More than 1 000 Lebanese people have died as Israel seeks to revenge over the capture of just two soldiers. The principle of proportionality has been disregarded because of the US military and diplomatic cover Israel enjoys.

  No matter the injustices that we see with our naked eyes perpetrated by the military mighty, they say: "History does not disappear by not dealing with it, it remains there and it remains a wound."

This conflict has provoked a mood of shock among Africans and admiration of the determination of the Hezbollah guerrillas who with unbending determination are standing their own ground despite the huge cost to their nation and people.

And as Americans prepare to observe the fifth annivessary of the September 11 terror attacks, one hopes that the Bush administration which is in an expansive mood and in the frontline politics of the war against terror will realise that their hands have blood and that his administration will be held responsible for the turbulent and tragic history of the Palestinian people and the Middle East as a whole.

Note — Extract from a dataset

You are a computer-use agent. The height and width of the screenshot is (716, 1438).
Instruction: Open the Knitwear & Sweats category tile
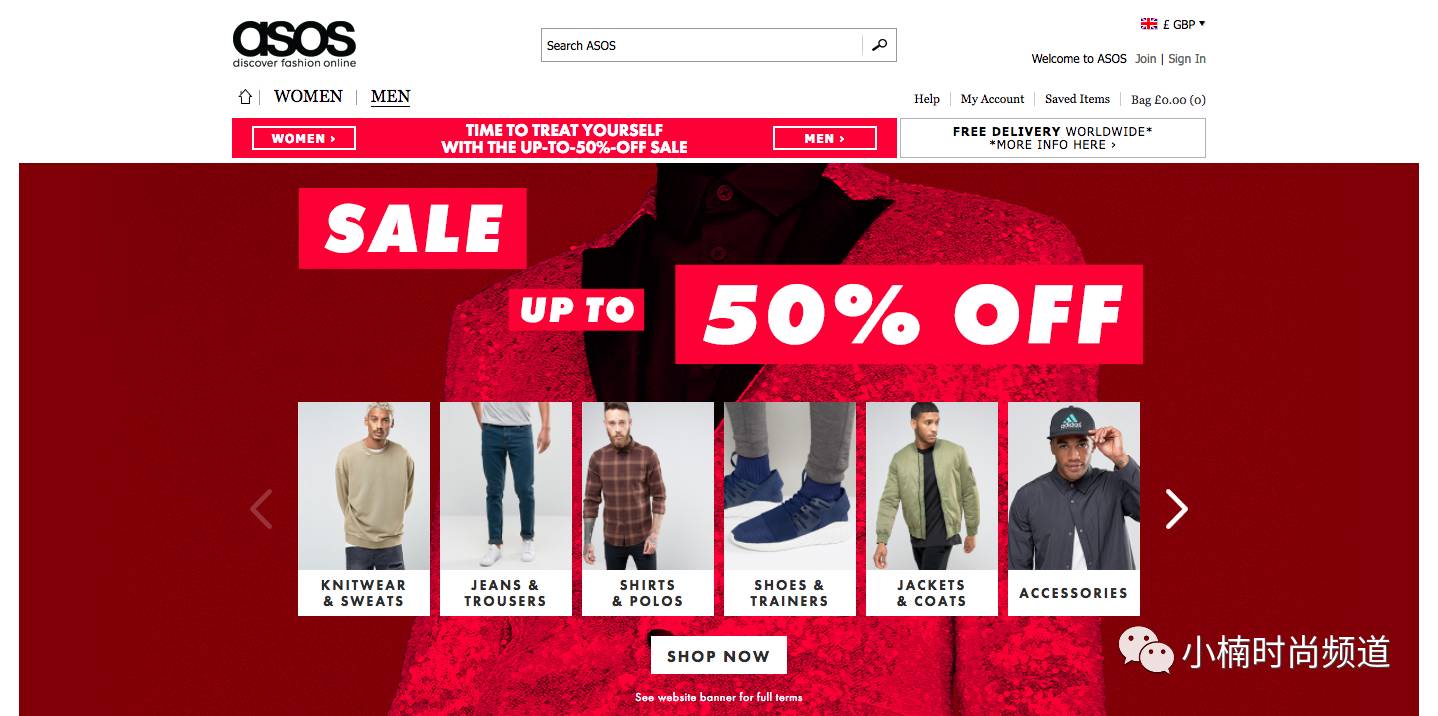[364, 509]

The world now, needs peace and a reasonable and measured American foreign
policy that respects other opposing cultures and views, that tolerates other religions, that addresses world disputes with fairness and without double standards.

To me as an African, the Middle East crisis, is a tragic reminder of how racism and American politics has wrecked havoc on the mental, economic, social and spiritual world of not only the Arabs but the African people as well as they seek to dominate them and plunder their resources. 

"How long shall they kill our prophets, while we stand aside and look," Bob Marley's voice still resonates powerfully capturing the tragic events in the Middle East.